Weekly Must Reads in Patient Safety

Weekly Must Reads in Patient Safety (Dec 19, 2014)

Is safer patient care profitable?

Readers might recall the Ford Pinto case surrounding the safety of its fuel tank design. In this case, it was alleged:

The gas tank in the Pinto was known by Ford engineers to be defective. If a Pinto was rear-ended at under 30mph, there was a likelihood that the gas tank would be torn open by protruding bolts, causing gasoline to pour into the car’s interior. At 40mph, the same thing would happen… except the doors would also be jammed shut and people would be trapped in their burning Pinto.

Burning Pinto

Proof for this claim came from the following memo which shows that the cost of fixing the problem was $137 million and the “savings” from doing nothing was $49.5 million:

Pinto Memo

Could this same thinking be happening in hospitals? Please tell us what you think.

Hospitals Profit From Surgical Errors

Thanks to @nursefriendly for pointing out a recent study discussed in the New York Times.

In a recent study published in JAMA (Journal of American Medical Association), researchers found that “hospitals “make money from their own mistakes because insurers pay them for the longer stays and extra care that patients need to treat surgical complications that could have been prevented.”

The New York Times reported:

Changing the payment system, to stop rewarding poor care, may help to bring down surgical complication rates, the researchers say. If the system does not change, hospitals have little incentive to improve: in fact, some will wind up losing money if they take better care of patients.

The Value of Safer Care

However, in a survey by Altarum Institute and Drexel University found that “most respondents would choose a hospital with a higher patient safety rating, even if it meant paying an additional $1000 in out-of-pocket costs.”

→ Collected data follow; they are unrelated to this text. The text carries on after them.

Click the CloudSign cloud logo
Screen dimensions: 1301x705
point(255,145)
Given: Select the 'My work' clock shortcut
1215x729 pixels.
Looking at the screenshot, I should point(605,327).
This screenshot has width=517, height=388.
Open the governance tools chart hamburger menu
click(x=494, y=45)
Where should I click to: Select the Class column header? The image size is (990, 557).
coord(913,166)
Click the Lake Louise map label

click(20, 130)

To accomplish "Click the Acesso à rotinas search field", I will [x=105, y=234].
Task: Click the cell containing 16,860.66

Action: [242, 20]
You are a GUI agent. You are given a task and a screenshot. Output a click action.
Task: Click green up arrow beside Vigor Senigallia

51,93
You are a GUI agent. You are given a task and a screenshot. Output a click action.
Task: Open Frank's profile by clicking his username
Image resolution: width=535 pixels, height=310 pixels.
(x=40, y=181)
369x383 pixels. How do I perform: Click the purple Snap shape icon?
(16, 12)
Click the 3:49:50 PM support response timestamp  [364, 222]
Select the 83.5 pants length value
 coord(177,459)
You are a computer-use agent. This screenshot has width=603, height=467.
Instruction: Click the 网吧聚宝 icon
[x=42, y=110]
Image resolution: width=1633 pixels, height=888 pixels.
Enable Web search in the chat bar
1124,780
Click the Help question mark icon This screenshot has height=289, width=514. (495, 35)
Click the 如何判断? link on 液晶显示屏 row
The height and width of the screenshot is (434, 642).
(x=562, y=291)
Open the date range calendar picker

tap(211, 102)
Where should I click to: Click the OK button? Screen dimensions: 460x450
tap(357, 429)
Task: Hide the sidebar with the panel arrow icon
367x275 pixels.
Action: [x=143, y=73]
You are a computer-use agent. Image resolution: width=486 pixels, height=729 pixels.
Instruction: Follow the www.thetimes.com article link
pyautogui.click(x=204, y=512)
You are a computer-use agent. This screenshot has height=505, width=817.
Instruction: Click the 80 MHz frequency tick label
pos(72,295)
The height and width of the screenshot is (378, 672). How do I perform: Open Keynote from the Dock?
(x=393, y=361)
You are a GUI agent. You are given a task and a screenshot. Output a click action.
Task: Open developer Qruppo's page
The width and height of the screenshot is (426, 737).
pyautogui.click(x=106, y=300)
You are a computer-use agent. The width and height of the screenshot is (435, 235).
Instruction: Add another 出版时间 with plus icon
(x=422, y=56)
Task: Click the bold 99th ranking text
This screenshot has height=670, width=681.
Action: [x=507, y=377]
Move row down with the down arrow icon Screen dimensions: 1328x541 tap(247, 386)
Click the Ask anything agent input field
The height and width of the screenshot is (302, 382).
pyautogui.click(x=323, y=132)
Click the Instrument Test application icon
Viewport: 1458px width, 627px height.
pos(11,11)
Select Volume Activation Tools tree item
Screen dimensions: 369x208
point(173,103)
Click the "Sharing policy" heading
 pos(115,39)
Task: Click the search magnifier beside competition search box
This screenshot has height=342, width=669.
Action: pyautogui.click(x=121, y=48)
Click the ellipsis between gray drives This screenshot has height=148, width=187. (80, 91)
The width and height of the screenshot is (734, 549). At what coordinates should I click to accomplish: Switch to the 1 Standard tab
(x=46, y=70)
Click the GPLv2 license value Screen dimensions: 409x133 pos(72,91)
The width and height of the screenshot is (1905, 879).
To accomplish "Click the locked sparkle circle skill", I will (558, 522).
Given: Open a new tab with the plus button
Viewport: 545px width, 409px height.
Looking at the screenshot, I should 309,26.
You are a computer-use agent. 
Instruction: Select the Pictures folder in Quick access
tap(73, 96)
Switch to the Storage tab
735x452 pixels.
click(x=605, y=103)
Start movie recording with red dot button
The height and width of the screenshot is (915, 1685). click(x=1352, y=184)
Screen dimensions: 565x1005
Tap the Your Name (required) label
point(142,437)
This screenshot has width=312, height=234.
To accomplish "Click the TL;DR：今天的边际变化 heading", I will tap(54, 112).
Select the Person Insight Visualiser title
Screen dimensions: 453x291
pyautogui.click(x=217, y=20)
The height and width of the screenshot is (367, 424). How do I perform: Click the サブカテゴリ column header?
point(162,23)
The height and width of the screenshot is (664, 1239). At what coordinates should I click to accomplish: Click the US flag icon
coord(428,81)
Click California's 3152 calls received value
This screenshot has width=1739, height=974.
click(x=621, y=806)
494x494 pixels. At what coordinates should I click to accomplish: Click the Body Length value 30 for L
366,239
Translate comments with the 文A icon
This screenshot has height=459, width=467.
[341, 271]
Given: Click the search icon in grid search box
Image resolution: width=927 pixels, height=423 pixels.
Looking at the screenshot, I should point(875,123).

Writes Peter J. Pronovost, MD, PhD, FCCM, Professor, Departments of Anesthesiology/Critical Care Medicine and Surgery, The Johns Hopkins University School of Medicine and Medical Director, Center for Innovation in Quality Patient:

If you’re shopping for a new car, you could quickly track down the well-tested, simple safety ratings from the Insurance Institute for Highway Safety or the National Highway Traffic Safety Administration. People know that good ratings mean less chance of death or serious injury should they have an auto accident, as well as an increased ability to avoid crashes in the first place. A low rating certainly is a red flag when you’re considering a particular model. For patients selecting a hospital, safety ratings should one day be treated the same way.